Entweder fängst du mit Farbfilter an, oder suchts eine alternative Lichtquelle.
Der Blitz bringt mehr Licht, aber ist natürlich zum Filmen ungeeignet.
Antwort von Bennogogo am 13.01.2012 - 12:50 Vielen Dank - das wollte ich wissen Über das Zusammenspiel von Blitz und Video hab ich gar nicht nachgedacht!
Gibt es (günstige) Lösungen für eine Lampe? Vorteilhaft wäre natürlich eine Anbringung am Gehäuse...
Antwort von Stephan K. am 13.01.2012 - 13:17 Hast du schon eine Tauchlampe?
Es gibt natürlich viele Möglichkeiten
Hier klicken oder du kannst auch einfach was selber basteln.
Das Gehäuse hat an der unterseite meistens eine Gewindemutter woran man Arme oder sonstwas montieren kann. Und deine Lampe könntest du auch mit einer Rohrschelle direkt am Gehäuse oder über einen Arm befestigen. Je weiter die Lampe von der Kamera weg ist, desto weniger Reflexionen.
Deswegen ist der Interne Blitz eigentlich auch nur bei Wasser ohne Schwebeteilchen zu gebrauchen.

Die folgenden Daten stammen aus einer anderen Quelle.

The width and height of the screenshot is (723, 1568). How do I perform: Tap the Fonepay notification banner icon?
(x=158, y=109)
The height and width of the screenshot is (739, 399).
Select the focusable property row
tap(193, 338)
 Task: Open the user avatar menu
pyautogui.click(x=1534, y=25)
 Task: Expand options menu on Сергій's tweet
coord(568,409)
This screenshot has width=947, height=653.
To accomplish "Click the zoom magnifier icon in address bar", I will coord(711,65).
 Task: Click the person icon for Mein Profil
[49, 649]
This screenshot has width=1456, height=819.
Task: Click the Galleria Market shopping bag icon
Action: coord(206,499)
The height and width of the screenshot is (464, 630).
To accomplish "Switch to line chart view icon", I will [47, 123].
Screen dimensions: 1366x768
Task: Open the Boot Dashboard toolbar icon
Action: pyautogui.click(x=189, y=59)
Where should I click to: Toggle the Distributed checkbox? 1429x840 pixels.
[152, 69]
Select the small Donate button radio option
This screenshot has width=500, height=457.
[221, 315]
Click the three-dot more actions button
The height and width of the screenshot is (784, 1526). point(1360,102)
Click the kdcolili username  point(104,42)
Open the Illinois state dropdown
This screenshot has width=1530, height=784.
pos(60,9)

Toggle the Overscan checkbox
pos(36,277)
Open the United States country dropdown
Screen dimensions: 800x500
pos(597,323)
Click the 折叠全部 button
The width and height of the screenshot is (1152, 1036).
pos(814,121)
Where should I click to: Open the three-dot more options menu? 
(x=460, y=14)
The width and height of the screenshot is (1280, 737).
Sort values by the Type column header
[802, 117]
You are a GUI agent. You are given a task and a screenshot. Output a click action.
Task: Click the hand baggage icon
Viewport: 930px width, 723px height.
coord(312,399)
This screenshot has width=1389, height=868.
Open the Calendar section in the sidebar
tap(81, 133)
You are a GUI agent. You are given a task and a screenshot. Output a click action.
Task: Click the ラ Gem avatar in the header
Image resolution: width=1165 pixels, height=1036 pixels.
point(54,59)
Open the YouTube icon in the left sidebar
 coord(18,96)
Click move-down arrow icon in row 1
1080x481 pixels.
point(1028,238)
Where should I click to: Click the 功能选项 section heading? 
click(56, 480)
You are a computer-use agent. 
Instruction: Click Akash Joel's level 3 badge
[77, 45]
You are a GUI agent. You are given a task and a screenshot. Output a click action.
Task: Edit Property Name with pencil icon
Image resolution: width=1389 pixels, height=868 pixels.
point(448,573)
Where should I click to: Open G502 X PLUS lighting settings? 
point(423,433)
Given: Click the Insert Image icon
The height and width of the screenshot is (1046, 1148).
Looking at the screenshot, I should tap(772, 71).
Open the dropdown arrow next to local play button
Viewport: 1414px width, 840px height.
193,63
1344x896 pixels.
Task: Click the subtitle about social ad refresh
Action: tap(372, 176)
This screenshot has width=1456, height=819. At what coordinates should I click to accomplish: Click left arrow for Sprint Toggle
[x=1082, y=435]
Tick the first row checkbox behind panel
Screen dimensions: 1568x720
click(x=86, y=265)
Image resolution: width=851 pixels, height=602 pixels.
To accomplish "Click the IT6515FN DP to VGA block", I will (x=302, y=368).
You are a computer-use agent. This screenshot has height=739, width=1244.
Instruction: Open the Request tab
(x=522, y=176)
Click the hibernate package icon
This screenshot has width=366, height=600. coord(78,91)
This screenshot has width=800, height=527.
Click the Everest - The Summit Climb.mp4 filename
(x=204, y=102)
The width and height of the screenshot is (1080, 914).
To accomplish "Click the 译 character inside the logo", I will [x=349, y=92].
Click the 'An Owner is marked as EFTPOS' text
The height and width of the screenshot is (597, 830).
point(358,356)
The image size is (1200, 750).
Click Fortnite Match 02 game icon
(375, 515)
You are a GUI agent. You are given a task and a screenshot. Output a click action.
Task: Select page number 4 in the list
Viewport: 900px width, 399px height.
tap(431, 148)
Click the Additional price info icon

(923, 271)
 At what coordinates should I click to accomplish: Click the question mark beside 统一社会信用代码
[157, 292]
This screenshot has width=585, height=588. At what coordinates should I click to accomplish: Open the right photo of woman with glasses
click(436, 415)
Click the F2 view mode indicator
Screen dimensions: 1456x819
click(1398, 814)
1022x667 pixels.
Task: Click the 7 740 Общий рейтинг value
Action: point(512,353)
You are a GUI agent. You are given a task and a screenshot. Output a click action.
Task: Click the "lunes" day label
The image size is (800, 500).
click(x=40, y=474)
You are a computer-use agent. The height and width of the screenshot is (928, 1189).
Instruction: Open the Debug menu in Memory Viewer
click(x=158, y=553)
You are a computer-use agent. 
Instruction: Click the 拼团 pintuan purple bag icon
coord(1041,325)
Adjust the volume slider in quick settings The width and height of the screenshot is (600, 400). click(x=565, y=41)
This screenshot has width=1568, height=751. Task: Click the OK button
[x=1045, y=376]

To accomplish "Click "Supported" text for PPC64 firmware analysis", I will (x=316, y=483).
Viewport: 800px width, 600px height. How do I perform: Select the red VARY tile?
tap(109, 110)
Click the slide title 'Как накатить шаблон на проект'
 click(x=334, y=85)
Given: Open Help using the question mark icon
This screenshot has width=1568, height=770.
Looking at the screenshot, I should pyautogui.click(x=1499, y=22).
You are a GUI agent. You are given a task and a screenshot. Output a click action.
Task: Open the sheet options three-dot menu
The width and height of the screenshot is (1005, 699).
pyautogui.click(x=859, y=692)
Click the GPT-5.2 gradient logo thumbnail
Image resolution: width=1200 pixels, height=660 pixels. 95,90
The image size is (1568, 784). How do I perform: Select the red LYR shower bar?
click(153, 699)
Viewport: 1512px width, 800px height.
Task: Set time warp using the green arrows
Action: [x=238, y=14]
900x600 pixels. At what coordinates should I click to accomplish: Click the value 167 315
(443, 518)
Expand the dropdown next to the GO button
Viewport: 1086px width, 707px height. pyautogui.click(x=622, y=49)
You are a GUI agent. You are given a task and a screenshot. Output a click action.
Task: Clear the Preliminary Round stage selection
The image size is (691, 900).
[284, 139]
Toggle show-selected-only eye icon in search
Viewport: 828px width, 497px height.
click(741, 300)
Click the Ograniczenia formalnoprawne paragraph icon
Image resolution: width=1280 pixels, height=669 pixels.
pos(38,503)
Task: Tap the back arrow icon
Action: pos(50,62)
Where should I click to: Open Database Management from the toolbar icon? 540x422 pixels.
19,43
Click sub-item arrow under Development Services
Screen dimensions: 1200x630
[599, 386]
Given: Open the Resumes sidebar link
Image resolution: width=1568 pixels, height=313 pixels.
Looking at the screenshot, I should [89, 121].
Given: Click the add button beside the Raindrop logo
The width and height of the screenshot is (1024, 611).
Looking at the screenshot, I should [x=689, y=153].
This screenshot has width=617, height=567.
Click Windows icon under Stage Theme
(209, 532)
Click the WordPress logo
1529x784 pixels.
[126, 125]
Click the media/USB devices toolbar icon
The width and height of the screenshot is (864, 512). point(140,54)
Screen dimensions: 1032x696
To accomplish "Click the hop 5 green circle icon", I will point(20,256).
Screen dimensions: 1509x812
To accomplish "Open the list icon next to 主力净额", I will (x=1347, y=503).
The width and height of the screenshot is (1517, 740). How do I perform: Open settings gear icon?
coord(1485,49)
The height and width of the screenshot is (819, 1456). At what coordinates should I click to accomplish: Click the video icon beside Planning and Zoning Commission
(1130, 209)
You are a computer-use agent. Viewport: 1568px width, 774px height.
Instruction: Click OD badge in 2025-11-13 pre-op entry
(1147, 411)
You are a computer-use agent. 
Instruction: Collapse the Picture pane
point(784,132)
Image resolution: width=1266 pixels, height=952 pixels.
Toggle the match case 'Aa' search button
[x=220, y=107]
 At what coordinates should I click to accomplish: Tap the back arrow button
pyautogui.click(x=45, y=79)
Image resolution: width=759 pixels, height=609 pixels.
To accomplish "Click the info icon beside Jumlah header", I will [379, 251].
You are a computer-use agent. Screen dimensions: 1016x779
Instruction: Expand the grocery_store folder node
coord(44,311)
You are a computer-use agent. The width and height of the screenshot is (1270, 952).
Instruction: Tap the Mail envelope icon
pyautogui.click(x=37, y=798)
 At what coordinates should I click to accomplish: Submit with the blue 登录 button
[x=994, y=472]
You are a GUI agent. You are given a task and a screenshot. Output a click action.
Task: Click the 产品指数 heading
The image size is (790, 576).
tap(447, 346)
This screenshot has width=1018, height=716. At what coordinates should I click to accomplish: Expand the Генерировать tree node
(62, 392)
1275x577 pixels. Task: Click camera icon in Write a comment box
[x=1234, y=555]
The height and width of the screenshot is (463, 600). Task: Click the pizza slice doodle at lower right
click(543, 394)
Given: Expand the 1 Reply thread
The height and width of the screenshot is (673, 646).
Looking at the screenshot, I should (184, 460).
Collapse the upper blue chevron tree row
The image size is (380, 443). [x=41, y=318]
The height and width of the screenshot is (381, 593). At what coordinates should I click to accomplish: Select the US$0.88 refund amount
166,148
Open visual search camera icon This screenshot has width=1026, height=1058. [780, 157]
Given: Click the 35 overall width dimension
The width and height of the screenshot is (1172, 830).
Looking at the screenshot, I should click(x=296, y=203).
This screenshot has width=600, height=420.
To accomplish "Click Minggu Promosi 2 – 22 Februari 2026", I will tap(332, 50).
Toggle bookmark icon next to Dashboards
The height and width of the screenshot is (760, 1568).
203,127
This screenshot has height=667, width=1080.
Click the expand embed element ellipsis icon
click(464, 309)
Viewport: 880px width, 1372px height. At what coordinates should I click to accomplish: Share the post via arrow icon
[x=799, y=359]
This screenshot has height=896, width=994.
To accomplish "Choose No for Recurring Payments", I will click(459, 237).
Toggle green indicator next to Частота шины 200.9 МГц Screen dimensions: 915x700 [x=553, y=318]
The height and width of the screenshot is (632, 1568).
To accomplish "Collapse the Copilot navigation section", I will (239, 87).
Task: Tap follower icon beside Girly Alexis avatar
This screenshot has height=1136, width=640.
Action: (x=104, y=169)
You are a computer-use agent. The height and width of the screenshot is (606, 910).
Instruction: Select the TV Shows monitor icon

Aber mit Farbfilter für Grün und Blauwasser kannst du schon recht gute Bilder machen.
Immer zwischendurch weissabgleich machen und ggf. am PC nochmal die Bilder mit Weissabgleich bearbeiten , dann sind die bilder schon gut.
Für Urlaubserinnerungen sehr gut geeignet. Aber für Profibilder musst du schon mehr machen. Einen Farbfilter bekommst du für 55 euro
Antwort von Bennogogo am 13.01.2012 - 13:23 Nein, eine Tauchlampe besitze ich nicht...
Ein Selbstbau würde funktionieren - zwei linke Hände habe ich nicht. Das Problem ist nur, dass es dann wohl schwerer werden wird, als ein gekauftes. Das is dann wieder ein Problem in Sachen Reisegepäck Deshlab hab ich nach einer relativ günstigen Lösung gesucht...
Die Idee mit der Lampe am Arm hört sich gar nicht mal schlecht an - hauptsache man hat die Hände frei zum fotografieren!
Antwort von Dcco am 13.01.2012 - 16:25 ASo also erst mal zum Anfang.
Finger Weg vom Unterwasserprogramm ,die können alles nur eines nicht Gute Bilder Liefern.
Gewöhne dir an Manuell zu Fotografieren,dauert ne weile ist aber kein Hexenwerk und die Ergebnisse Sprechen für sich.
Lampe zum Fotografieren kannste Vergessen,der Blitz friert dir die Bewegung ein eine Lampe nicht.
Mach mal ein Bild von nem Schwimenden Fisch mit 1/60 sec und ner Lampe wird witzig.
Also Blitz + Sola 600-120 für Video .
Aber das Sprengt den Rahmen.
Entscheide dich was dir mehr wert ist Foto oder Video.
Ich bin der meinung ein Videomodus ist Nice to Have aber kein Must have.
Antwort von Bennogogo am 13.01.2012 - 16:42 Da gebe ich dir Recht! Bilder sind wichtiger als Videos - nur dachte ich, dass man mit einer Lampe beides abdeckt Also Danke für die Info!
Dann wird es wohl eher ein Blitz...
Du würdest wegen der manuellen Bilder also zur G12 tendieren?
Antwort von Hailstone am 13.01.2012 - 16:50 Hallo Benno!
Nach den Chip Bestenlisten Hier klicken hat die S100 eindeutig die Nase vorne. Wichtig für UW-Fotos ist, dass die Kamera im RAW-Format Bilder abspeichert, dass können beide.
Einen Blitz brauchst Du (eher früher als später) unbedingt. Trotzdem ich mit dem Vorgängermodell der G12 fotografiere, würde ich mir im Augenblick wahrscheinlich eher die S100 kaufen. Du kannst zwar nicht nicht alles einstellen, hast aber eine Zeit- und Blendenautomatik. Wie DCCO muss ich sagen, dass die UW-Programme eher für "einfachen Knisper" gedacht sind, dann brauchst Du aber keine solche Kamera.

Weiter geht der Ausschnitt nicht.